A Conductometric Study of Complexation Reactions Between Dibenzo-18-Crown-6 (DB18C6) with Cu2+, Zn2+, Tl+ and Cd2+ Metal Cations in Dimethylsulfoxide–Ethylacetate Binary Mixtures

The complex formation between Cu2+, Zn2+, Tl+ and Cd2+ metal cations with macrocyclic ligand, dibenzo- 18-crown-6 (DB18C6) was studied in dimethylsulfoxide (DMSO)–ethylacetate (EtOAc) binary systems at different temperatures using conductometric method. In all cases, DB18C6 forms 1:1 complexes with these metal cations. The stability constants of the complexes were obtained from fitting of molar conductivity curves using a computer program, Genplot. The non-linear behaviour which was observed for variations of log Kf of the complexes versus the composition of the mixed solvent was discussed in terms of changing the chemical and physical properties of the constituent solvents when they mix with one another and, therefore, changing the solvation capacities of the metal cations, crown ether molecules and even the resulting complexes with changing the mixed solvent composition.
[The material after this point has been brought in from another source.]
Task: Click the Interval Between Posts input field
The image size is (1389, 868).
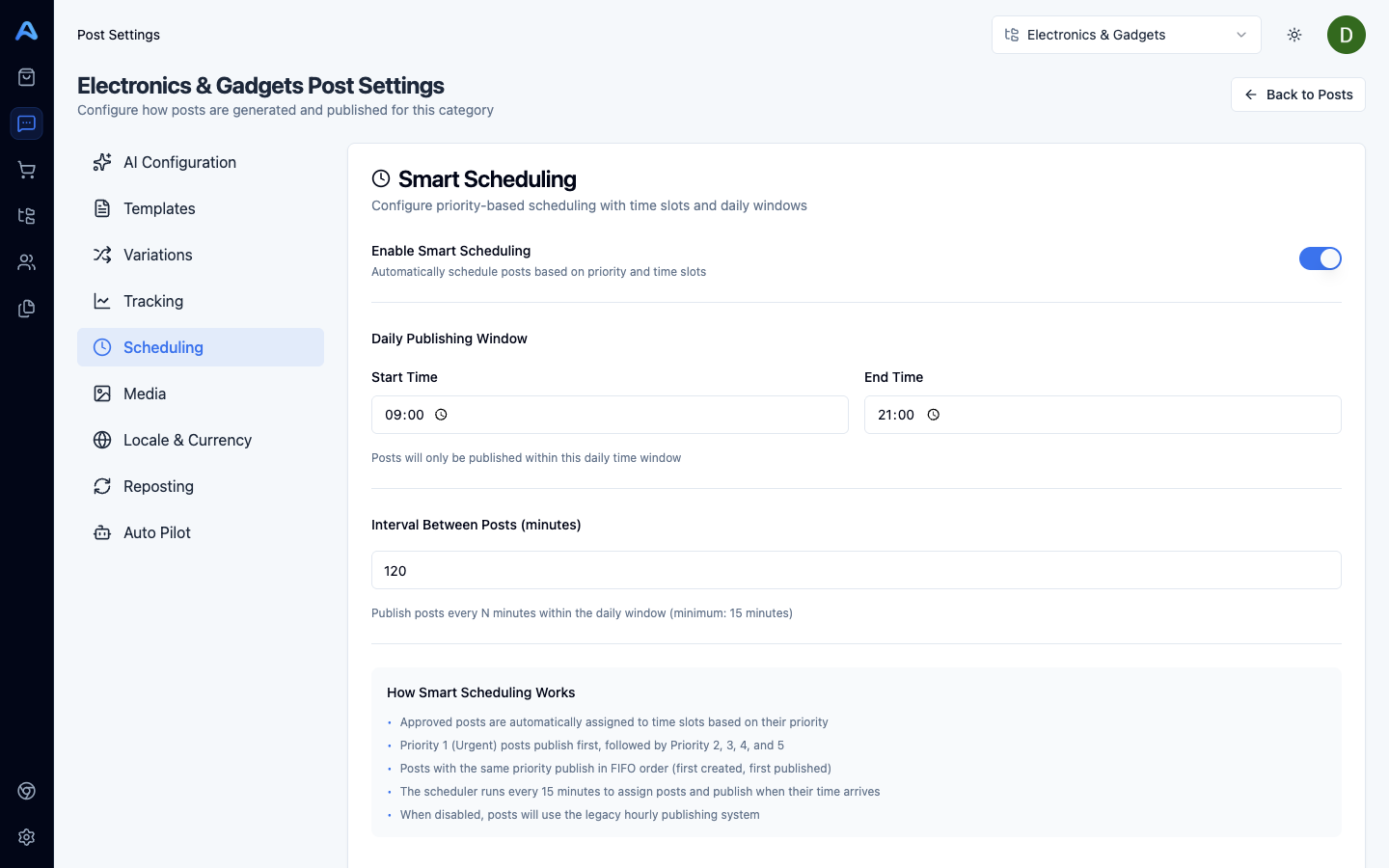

The results show that the selectivity order of DB18C6 for the metal cations in pure ethylacetate and pure dimethylsulfoxide is: Tl+ > Cu2+ > Zn2+ > Cd2+ but the selectivity order is changed with the composition of the mixed solvents. The values of enthalpy changes (ΔH°C) for complexation reactions were obtained from the slope of the van’t Hoff plots and the changes in standard enthalpy (ΔS°C) were calculated from the relationship: ΔG°C,298.15=ΔH°C − 298.15 ΔS°C. The obtained results show that in most cases, the complexes are enthalpy stabilized, but entropy destabilized and the values of ΔH°C and ΔS°C depend strongly on the nature of the medium.